On November 30, 2007, notices of redemption were issued to the holders of the 9
3/4% Senior Notes due 2009 (the "9 3/4% Notes") and the 12 1/4% Senior Discount
Notes due 2011 (the "12 1/4% Notes" and together with the 9 3/4% Notes, the
"Notes") in accordance with the terms and conditions of the Notes. The 9 3/4%
Notes were originally issued by Insight Midwest, L.P. and Insight Capital, Inc.
(collectively, the "Issuers") and the 12 1/4% Notes were issued by Insight
Communications Company, Inc. In accordance with the redemption notices, the
Issuers will redeem the remaining outstanding $200 million aggregate principal
amount of the 9 3/4% Notes at a redemption price of 100.000% of the principal
amount, plus accrued and unpaid interest. Insight Communications Company Inc.
will redeem all $350 million aggregate principal amount of the 12 1/4% Notes at
a redemption price of 104.083% of the principal amount, plus accrued and unpaid
interest.
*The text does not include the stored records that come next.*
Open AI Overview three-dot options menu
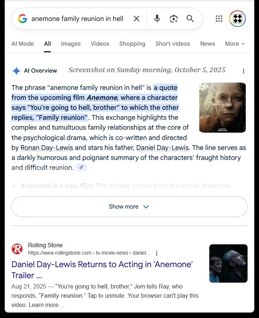Image resolution: width=259 pixels, height=318 pixels. 244,71
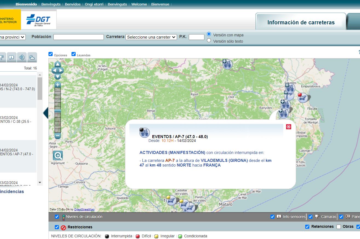Click the map zoom level slider handle
This screenshot has height=239, width=360.
(58, 111)
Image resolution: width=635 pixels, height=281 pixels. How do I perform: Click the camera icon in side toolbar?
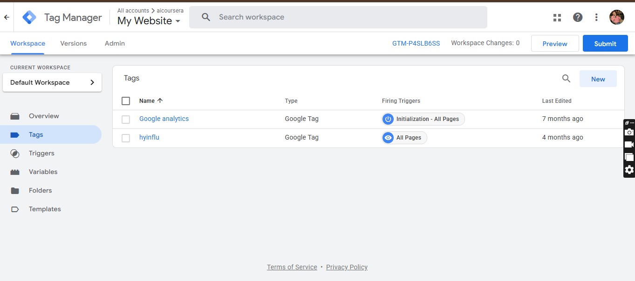point(629,132)
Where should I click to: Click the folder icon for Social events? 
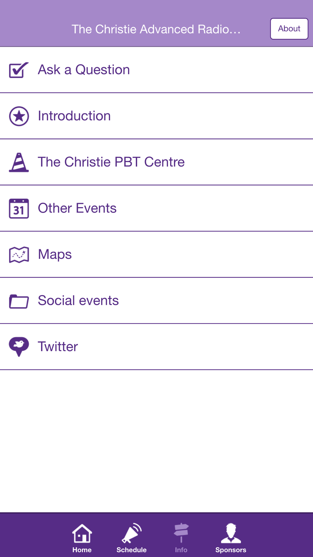[x=19, y=301]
The aggregate redemption price, including applicable premium and
accrued interest, for the Notes being redeemed will be approximately $585.4
million and will be paid on December 31, 2007. The Notes will be redeemed with
proceeds received from the closing of the previously announced division of the
Insight Midwest partnership with Comcast Corporation. On and after December 31,
2007, interest will cease to accrue on the Notes. Holders must surrender their
Notes to The Bank of New York, as paying agent, to collect the redemption price
applicable to their Notes.

This current report on Form 8-K contains certain forward-looking statements with
respect to the plans and objectives of our company. We believe it is important
to communicate management's expectations. However, there may be events in the
future that we are not able to accurately predict or over which we have no
control. The risk factors listed in our Annual Report on Form 10-K/A for the
year ended December 31, 2006, as well as any other cautionary language in our
quarterly reports on Form 10-Q, provide examples of risks, uncertainties and
events that may cause our actual results to differ materially from the
expectations we describe in our forward-looking statements. You should be aware
that the occurrence of the events described in these risk factors could have a
material adverse effect on our business plans and objectives. We do not
undertake any obligation to publicly update or release any revisions to these
forward-looking statements to reflect events or circumstances after the date
that this report is filed with the SEC or to reflect the occurrence of
unanticipated events, except as required by law.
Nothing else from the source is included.